WHAT THIS TASK INVOLVES: Start your answer with the line containing "Solutions (379, 485)" and end it with the last line of the records below, retyping every line between exactly and adding nothing.
BEGIN INFORMATION GIVEN
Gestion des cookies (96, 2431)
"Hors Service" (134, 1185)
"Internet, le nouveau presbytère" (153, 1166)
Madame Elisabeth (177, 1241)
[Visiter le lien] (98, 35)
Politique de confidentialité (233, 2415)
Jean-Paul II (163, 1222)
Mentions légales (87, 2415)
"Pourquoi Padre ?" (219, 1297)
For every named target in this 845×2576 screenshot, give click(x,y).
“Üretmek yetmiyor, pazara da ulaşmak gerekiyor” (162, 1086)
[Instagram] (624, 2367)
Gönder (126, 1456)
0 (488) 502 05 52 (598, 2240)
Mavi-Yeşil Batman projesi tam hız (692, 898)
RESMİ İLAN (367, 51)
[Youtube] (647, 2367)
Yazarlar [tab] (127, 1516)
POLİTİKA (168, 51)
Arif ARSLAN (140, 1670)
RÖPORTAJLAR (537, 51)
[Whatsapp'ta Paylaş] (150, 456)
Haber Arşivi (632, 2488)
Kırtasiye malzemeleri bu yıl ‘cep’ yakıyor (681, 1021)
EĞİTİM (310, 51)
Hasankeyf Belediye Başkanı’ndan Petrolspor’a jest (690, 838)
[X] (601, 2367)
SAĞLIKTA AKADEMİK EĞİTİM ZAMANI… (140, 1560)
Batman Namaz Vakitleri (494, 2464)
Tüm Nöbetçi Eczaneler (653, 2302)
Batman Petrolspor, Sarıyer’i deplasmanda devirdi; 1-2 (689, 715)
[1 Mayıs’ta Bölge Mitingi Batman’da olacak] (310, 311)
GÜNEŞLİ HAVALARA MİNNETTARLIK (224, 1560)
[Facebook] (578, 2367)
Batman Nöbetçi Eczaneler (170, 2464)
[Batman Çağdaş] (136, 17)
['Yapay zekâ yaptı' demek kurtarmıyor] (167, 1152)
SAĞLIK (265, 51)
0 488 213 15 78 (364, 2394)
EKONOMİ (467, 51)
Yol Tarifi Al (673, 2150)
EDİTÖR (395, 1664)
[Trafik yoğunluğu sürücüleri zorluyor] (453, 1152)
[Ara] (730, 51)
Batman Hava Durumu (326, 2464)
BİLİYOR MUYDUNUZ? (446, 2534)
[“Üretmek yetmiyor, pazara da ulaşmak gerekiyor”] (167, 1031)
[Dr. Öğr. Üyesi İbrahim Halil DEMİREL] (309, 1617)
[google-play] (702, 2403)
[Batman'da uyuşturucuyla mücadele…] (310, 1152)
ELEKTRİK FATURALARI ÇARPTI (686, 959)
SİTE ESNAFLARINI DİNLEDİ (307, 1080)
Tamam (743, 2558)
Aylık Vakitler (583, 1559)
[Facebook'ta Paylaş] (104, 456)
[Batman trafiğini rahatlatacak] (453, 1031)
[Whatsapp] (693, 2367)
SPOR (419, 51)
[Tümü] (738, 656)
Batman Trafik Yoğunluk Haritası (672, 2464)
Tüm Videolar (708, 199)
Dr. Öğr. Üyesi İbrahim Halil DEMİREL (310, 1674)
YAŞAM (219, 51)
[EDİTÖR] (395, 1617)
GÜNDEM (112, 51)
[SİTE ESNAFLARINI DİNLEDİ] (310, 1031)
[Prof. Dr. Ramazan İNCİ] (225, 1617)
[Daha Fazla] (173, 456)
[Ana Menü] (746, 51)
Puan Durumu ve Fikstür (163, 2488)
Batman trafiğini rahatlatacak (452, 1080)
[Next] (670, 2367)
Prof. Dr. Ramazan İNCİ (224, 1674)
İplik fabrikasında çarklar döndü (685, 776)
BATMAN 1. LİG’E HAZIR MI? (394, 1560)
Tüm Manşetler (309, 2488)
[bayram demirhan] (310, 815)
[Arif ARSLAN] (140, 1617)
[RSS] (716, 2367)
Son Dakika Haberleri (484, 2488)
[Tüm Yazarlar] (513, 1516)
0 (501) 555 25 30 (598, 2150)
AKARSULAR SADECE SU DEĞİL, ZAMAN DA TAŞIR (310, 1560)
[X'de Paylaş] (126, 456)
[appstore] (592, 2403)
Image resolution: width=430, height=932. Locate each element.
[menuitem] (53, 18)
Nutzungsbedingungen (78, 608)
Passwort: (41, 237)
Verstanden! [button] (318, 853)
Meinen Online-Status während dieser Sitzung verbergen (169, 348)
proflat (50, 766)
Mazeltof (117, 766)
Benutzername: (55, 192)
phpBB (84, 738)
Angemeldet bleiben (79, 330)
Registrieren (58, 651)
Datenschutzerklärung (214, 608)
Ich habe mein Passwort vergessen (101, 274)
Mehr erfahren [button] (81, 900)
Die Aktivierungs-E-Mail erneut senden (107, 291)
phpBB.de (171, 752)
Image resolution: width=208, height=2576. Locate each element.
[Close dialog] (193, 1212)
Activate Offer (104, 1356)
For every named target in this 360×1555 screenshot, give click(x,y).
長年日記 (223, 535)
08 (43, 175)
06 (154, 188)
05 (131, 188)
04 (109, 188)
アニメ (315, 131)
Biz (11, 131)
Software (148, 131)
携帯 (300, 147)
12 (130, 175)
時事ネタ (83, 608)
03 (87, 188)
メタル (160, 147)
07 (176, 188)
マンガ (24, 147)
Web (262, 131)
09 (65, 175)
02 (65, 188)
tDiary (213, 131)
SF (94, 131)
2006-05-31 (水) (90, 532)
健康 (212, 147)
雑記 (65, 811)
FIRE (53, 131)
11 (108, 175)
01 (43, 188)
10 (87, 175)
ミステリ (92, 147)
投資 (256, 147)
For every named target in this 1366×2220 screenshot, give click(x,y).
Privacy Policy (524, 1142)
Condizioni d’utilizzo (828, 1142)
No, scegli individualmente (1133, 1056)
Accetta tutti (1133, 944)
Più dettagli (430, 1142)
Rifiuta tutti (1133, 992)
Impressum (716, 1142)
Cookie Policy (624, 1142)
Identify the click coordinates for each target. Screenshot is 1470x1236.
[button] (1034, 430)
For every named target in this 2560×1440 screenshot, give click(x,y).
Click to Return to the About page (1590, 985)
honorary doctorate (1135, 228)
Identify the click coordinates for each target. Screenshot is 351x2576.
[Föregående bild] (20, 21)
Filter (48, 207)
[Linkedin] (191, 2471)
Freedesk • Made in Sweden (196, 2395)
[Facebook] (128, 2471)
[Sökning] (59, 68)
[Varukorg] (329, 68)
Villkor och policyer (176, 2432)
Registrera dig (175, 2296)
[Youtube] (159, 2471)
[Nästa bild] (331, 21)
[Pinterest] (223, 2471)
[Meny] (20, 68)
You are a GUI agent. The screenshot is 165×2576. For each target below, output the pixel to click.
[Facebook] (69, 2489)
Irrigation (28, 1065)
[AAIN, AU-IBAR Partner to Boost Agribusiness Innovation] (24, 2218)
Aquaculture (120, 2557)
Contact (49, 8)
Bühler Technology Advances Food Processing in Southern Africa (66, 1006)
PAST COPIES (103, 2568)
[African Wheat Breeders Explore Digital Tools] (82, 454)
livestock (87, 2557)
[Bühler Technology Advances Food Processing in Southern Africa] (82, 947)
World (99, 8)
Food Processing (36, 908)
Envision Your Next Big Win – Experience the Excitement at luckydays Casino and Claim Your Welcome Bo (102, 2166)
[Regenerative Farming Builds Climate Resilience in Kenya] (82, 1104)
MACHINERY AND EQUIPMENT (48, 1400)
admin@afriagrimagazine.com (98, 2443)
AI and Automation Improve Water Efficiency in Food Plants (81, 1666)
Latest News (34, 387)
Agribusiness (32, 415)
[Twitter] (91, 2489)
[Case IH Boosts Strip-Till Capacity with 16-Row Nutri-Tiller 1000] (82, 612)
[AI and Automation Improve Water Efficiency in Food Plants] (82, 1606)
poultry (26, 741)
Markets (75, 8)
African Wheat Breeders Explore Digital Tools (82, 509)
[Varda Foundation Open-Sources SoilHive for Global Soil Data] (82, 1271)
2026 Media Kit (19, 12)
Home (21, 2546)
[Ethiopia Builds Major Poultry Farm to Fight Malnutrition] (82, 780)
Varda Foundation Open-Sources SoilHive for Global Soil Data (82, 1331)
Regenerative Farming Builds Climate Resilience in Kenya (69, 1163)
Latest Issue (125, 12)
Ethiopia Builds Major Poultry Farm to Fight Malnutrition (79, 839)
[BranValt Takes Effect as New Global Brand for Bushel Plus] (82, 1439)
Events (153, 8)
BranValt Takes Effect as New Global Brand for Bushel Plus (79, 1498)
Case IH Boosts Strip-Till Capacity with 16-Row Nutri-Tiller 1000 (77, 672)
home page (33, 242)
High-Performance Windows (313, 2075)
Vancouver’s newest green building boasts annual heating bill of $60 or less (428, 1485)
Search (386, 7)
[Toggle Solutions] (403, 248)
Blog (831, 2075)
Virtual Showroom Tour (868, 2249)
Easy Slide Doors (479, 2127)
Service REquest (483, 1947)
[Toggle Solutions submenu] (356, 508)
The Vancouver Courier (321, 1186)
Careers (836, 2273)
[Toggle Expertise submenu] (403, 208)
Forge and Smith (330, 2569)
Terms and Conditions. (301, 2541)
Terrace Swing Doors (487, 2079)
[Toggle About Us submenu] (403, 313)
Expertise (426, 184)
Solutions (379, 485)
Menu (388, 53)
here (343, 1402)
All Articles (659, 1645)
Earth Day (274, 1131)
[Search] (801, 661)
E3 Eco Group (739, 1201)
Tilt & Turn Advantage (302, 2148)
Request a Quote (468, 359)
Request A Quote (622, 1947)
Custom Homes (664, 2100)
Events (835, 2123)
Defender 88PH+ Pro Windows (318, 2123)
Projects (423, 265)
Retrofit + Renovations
END INFORMATION GIVEN
EXERCISE SOLUTION:
Solutions (379, 485)
Menu (388, 53)
here (343, 1402)
All Articles (659, 1645)
Earth Day (274, 1131)
[Search] (801, 661)
E3 Eco Group (739, 1201)
Tilt & Turn Advantage (302, 2148)
Request a Quote (468, 359)
Request A Quote (622, 1947)
Custom Homes (664, 2100)
Events (835, 2123)
Defender 88PH+ Pro Windows (318, 2123)
Projects (423, 265)
Retrofit + Renovations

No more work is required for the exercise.